You can tell. Alex's album for Virgin, ‘Open Your Eyes', collates all three strands of his music output —his own productions such as his recent single ‘Open Your Eyes’ , those for other people, see Black Sky by Infadels, and most importantly of all, the best of the string of remixes that have made his name over the last two years. It’s a varied but far from disparate collection. A common thread, that sense of communicating genuine feeling, runs through the album, making sense of the different elements.
It opens with Alex’s version of Lisztomania by Phoenix, which transforms the winsome indie dance groove of the original into a dancefloor gem of juddering electro house bass and an explosive vocal-driven chorus built around the line “These days I’ve got to be someone else”. It’s his favourite remix, not least because they are his favourite band. “ Nine times out of ten I get asked to do remixes,” says Alex. “There’s only twice in my career that I’ve asked a band if I can remix them. I heard Phoenix had a new album out. I’d met Phillipe Zdar in Ibiza a few times. I knew he was producing the record. I e-mailed him and said that it would mean so much to me to do the remix.” Turns out it’s the band’s favourite remix ever as well. “That was a real pinch yourself moment,” says Alex. Other stand out remixes include the hands-in-the-air house rework of Quicksand by La Roux, a disco take on Stylo by Gorillaz and his faithful but cleverly done dancefloor tweak of Personal Jesus by Depeche Mode.

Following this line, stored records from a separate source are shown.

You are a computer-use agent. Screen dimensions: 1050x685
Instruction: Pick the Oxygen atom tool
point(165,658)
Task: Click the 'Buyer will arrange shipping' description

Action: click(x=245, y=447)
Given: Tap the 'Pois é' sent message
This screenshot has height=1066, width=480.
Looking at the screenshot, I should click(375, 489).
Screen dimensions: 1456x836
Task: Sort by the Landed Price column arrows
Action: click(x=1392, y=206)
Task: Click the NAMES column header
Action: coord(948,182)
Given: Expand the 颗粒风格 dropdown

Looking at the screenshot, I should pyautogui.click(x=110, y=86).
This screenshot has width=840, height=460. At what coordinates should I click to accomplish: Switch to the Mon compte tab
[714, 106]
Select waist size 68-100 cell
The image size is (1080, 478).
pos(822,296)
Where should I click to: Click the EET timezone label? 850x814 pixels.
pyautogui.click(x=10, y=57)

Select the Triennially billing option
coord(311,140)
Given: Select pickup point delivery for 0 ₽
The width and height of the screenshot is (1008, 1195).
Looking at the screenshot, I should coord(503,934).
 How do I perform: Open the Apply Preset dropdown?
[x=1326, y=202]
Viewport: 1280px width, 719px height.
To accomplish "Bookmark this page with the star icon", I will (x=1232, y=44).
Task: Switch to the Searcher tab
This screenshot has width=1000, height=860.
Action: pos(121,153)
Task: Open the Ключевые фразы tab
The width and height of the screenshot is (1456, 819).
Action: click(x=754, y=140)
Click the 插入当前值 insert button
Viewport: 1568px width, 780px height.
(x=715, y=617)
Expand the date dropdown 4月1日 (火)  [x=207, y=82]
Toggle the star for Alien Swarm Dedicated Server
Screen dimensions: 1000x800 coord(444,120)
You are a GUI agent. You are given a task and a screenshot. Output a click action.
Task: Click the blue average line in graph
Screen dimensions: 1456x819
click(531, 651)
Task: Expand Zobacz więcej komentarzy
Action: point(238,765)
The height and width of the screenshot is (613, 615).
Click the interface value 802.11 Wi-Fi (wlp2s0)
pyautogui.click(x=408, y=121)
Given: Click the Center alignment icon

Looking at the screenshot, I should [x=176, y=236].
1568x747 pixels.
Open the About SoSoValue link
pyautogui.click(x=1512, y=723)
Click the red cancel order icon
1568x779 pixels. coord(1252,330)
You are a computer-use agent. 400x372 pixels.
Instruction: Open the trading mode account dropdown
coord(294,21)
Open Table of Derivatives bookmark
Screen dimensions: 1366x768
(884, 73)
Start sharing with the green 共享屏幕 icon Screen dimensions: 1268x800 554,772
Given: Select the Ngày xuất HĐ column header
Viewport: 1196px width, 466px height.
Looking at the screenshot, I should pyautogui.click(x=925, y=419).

Of the original tracks, Alex points to ‘End Of The World’, one of the brand new stand-out tracks from the album, as a personal favourite. Up-and-coming singer Charlie XCX supplies the vocals. It was originally supposed to feature on her album, but it was so good Alex “wrestled it back off her”. It’s something of a departure. “It’s quite a sad song, not a club record at all,” he says. “It’s like nothing I’ve done before.” Then there’s the soaring epic house of ‘Open Your Eyes’, his collaboration with Steven Angello from Swedish House Mafia, as representing where his head is at. “It doesn’t sound like anything I’ve put out before,” he explains. “It’s an odd record, seven-minutes of waiting for it all to kick in and it doesn’t happen until the very end. I was conscious while I was making it that I could have had the piano riff all the way through and it would have worked and it would be successful. But I wanted to see what I could do to flip it on its head. I didn’t what to do the obvious.” It begs the question: why not? “Because I’m not interested in doing the obvious. There’s a view that dance music is disposable. People don’t see it as anything other than something for people on drugs to dance to. For me that’s not the case. Just because it’s an electronic record that gets played in clubs it doesn’t mean you can’t make a statement.”